▶ _Page text_:
********************

UK consumers could face dramatic increases in ‘highly hazardous pesticides’ (HHPs) in food if the government rushes through a trade deal with India, according to research.
The UK is looking to negotiate the new free trade agreement (FTA) in record time in order to ‘double trade with India by 2030’.
It is likely to face considerable pressure to water down pesticide standards from the Indian government, which is infamous for lobbying aggressively against protections.
Whilst negotiations are taking place behind closed doors, the new agreement looks likely to significantly increase food exports from India to the UK.
According to new research from Pesticide Action Network UK, Sustain Alliance and trade expert Dr Emily Lydgate, this could see Indian-produced staples with illegally high levels of pesticides, such as rice, wheat and tea, reach the UK.
Josie Cohen, head of policy and campaigns at PAN UK said: “Pesticide regulations aren’t bargaining chips, they are there to protect people’s health.
"Watering them down to secure a new trade deal would create serious public health risks at home whilst also making our farmers less competitive abroad.
"Deals of this size typically take years to complete - rushing through negotiations without fully thinking through the consequences is a recipe for disaster.”
According to the report, India currently allows the use of 62 percent more HHPs than the UK, and it tends to allow larger amounts of chemicals to appear in food.
For example, common foods such as apples and grapes can contain 200 times the levels of the insecticide Malathion, which has been linked to cancer, the researchers said.
The trade deal could also mean an increase in Indian wheat exports to the UK. India allows wheat to contain 50 times the amount of chlorpyrifos than its UK equivalent. Chlorpyrifos was banned for use in the UK in 2019.
And in 2021, 200 tonnes of Indian rice was rejected globally each month for containing pesticide residues that exceeded the legal limits of importing countries.

********************

▶ _Supplied data_:
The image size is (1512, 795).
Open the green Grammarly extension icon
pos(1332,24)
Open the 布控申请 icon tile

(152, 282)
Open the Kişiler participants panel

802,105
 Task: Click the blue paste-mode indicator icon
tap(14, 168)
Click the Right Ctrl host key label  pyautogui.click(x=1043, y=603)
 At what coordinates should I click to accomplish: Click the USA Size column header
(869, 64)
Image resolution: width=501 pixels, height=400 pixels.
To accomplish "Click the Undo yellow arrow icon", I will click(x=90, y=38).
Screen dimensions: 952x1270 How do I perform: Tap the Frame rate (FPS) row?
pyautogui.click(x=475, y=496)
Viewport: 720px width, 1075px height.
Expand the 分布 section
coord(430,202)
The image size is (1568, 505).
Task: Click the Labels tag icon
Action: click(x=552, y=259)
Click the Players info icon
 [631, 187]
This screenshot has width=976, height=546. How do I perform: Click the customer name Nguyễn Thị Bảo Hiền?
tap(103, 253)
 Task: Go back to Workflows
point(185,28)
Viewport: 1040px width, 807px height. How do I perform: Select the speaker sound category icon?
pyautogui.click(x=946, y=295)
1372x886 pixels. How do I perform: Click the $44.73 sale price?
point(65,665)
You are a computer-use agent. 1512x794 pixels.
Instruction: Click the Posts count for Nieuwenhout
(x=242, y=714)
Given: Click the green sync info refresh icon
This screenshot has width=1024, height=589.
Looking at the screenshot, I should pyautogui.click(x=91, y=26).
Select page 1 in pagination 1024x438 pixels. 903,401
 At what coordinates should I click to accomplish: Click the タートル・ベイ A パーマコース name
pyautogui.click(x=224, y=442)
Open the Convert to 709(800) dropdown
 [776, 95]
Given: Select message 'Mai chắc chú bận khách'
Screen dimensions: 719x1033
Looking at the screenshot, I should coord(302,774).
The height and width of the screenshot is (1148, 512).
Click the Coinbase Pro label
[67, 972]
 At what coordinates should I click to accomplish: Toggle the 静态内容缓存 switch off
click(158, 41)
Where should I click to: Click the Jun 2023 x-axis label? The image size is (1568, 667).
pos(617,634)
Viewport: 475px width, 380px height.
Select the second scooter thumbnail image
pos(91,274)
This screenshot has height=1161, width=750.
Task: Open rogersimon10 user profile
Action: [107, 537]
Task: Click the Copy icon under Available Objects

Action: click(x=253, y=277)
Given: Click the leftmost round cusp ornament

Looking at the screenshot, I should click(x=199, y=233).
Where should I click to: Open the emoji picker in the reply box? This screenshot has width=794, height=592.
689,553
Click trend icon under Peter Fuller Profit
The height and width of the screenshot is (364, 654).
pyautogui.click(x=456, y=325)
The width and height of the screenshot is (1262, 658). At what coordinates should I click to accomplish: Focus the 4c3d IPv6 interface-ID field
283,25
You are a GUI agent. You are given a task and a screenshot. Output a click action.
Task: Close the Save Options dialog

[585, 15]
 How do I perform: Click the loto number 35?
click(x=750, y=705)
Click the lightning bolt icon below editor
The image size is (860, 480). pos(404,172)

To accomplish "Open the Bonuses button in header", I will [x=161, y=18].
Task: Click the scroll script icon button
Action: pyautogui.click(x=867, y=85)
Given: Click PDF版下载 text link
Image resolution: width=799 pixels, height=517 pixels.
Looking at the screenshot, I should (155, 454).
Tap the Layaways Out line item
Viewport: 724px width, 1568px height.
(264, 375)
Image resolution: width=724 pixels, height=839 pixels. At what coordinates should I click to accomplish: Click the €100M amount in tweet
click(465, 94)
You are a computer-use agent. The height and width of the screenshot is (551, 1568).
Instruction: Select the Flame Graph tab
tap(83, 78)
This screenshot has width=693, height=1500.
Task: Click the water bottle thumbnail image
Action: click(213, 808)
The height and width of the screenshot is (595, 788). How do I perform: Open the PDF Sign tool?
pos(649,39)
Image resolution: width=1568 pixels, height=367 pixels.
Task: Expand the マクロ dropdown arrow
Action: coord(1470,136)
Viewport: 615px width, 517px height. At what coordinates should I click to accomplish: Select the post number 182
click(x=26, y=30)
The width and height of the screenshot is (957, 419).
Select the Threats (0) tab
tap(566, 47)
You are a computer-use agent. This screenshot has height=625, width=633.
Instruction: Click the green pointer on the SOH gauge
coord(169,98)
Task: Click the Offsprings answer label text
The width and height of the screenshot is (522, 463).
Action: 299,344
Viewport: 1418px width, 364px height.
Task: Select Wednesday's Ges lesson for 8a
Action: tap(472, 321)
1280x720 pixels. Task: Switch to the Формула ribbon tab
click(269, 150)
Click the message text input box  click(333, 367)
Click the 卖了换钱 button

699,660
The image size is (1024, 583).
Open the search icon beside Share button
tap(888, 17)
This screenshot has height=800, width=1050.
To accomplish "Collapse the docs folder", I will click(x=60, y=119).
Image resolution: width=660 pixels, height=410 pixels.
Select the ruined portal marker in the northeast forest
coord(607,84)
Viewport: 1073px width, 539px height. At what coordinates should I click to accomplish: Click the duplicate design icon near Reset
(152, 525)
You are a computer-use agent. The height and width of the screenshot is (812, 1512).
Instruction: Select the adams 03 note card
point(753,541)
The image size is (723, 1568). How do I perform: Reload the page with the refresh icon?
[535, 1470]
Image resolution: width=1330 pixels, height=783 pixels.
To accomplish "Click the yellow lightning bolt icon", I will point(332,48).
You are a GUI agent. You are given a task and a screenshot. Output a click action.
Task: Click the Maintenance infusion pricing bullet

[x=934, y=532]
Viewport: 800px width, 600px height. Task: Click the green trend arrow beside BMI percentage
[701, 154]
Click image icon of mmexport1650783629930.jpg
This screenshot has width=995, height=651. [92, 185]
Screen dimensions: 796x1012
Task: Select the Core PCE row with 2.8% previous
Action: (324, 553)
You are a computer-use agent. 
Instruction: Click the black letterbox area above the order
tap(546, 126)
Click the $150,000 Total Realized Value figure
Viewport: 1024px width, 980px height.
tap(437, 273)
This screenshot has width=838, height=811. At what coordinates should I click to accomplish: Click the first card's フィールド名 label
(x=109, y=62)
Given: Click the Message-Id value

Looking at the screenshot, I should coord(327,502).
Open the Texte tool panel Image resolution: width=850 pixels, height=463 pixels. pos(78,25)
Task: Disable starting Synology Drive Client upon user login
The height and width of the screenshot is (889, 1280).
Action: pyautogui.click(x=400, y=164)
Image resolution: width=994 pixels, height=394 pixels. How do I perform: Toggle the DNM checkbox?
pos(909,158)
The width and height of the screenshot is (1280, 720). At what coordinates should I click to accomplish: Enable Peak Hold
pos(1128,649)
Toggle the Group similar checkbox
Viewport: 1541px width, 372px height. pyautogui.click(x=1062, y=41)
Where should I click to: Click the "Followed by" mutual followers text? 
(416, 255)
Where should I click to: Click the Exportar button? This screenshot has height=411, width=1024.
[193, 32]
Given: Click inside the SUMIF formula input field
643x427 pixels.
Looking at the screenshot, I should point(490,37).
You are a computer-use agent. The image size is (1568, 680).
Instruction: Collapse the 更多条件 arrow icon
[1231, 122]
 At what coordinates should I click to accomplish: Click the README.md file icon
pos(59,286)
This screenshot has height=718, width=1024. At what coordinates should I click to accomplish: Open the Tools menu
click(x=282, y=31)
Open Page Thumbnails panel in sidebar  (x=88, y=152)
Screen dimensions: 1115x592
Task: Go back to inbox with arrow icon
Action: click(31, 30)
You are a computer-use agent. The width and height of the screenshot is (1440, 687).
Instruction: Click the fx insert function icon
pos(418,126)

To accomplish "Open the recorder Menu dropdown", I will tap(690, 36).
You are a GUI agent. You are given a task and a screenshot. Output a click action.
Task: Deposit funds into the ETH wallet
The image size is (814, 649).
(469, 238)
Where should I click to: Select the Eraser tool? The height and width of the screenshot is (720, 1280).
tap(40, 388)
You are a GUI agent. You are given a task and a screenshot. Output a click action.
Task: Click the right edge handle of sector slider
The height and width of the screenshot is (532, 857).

********************

▶ _Required action 1_: In what year was chlorpyrifos banned for use in the UK, according to the pesticide article?
▶ _Required action 2_: Reproduce the part of the pesticide article that opens with the words containing "The UK is looking" and closes with "protect people’s health.", changing "free trade agreement" to "trade pact".

▶ _Response box 1_: 2019

▶ _Response box 2_:
The UK is looking to negotiate the new trade pact (FTA) in record time in order to ‘double trade with India by 2030’.
It is likely to face considerable pressure to water down pesticide standards from the Indian government, which is infamous for lobbying aggressively against protections.
Whilst negotiations are taking place behind closed doors, the new agreement looks likely to significantly increase food exports from India to the UK.
According to new research from Pesticide Action Network UK, Sustain Alliance and trade expert Dr Emily Lydgate, this could see Indian-produced staples with illegally high levels of pesticides, such as rice, wheat and tea, reach the UK.
Josie Cohen, head of policy and campaigns at PAN UK said: “Pesticide regulations aren’t bargaining chips, they are there to protect people’s health.